WHy in both winning combination we are calculating for GG only once . May be on first die 5 and second die one or on first die one and second die 5...These can combinations can also occur na? ..WHy we are not considering this scenario?

Hi skamal7,

Consider the following example that will explain better than any theoretical information. You say that G,G should be counted twice, so the possible combinations are:

G,G=1/9 G,G=1/9 B,G=2/9 G,B=2/9 B,B=4/9 [ also if your method is correct B,B should be counted twice =4/9 ]

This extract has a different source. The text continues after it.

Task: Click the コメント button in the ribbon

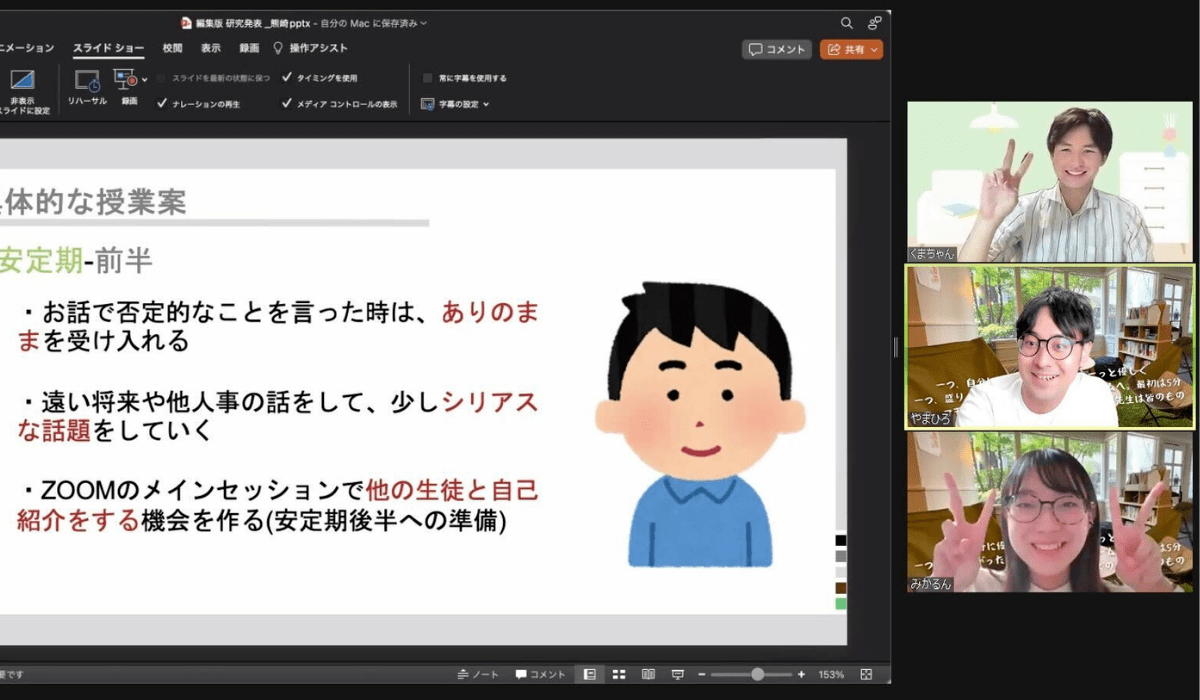Action: (x=777, y=49)
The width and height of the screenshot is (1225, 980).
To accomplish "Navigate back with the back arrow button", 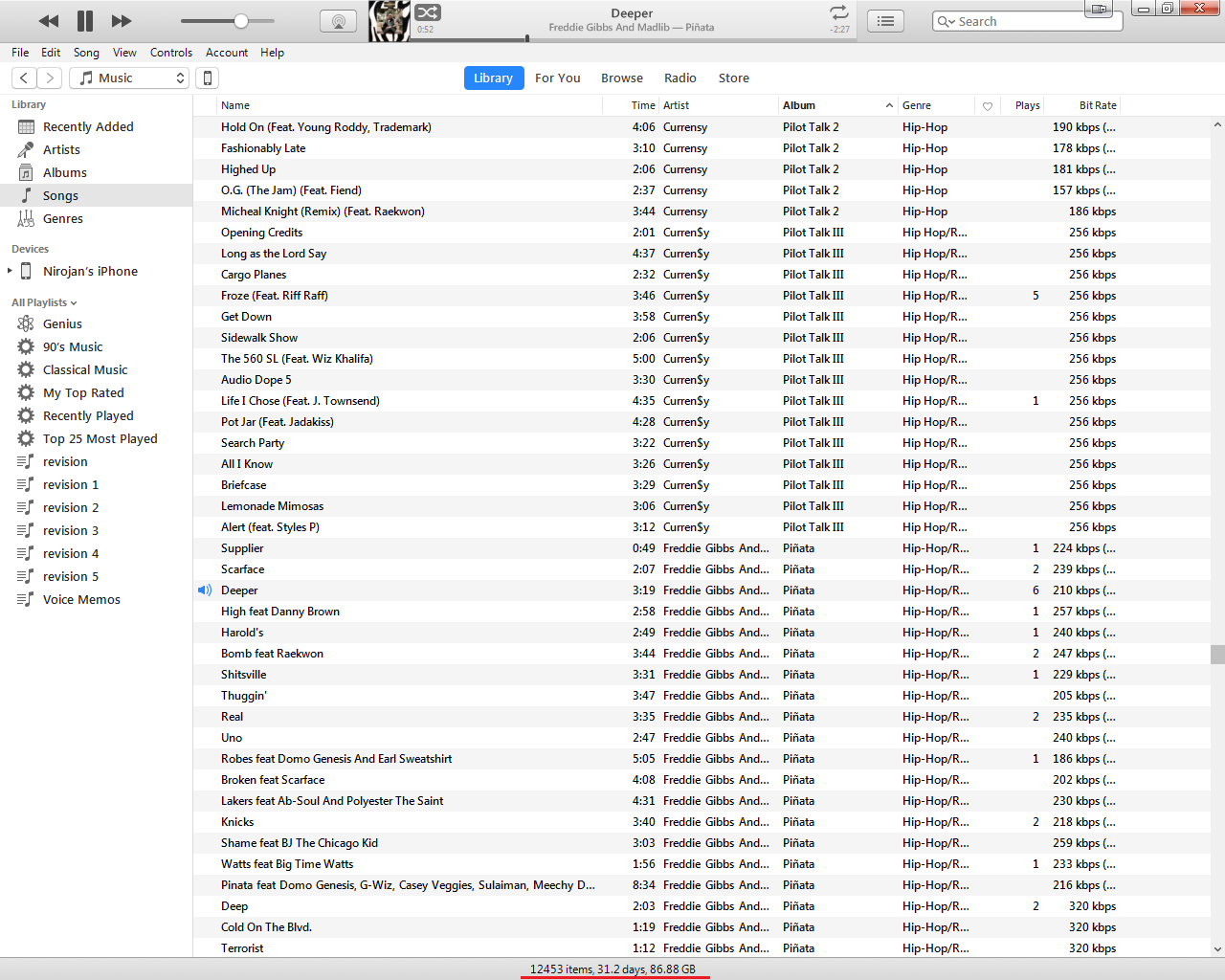I will click(x=25, y=78).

don't you see anything odd? The sum of the probability of each case is greater than 1! \(\frac{1+1+2+2+4}{9}=\frac{10}{9}\) [ if you count B,B twice it becomes \(\frac{14}{9}\) ]

Why does this happen?Let's look at the theory now The formula to solve this problem is \((nCk)p^k*q^{(n-k)}\) where p=1/3 and q=2/3 and N are the dies and K are the good outcomes:

Case two good \((2C2)(\frac{1}{3})^2(\frac{2}{3})^0=\frac{1}{9}\) Case one good one bad \((2C1)(\frac{1}{3})^1(\frac{2}{3})^1=\frac{4}{9}\) Case two bad \((2C0)(\frac{1}{3})^0(\frac{2}{3})^2=\frac{4}{9}\)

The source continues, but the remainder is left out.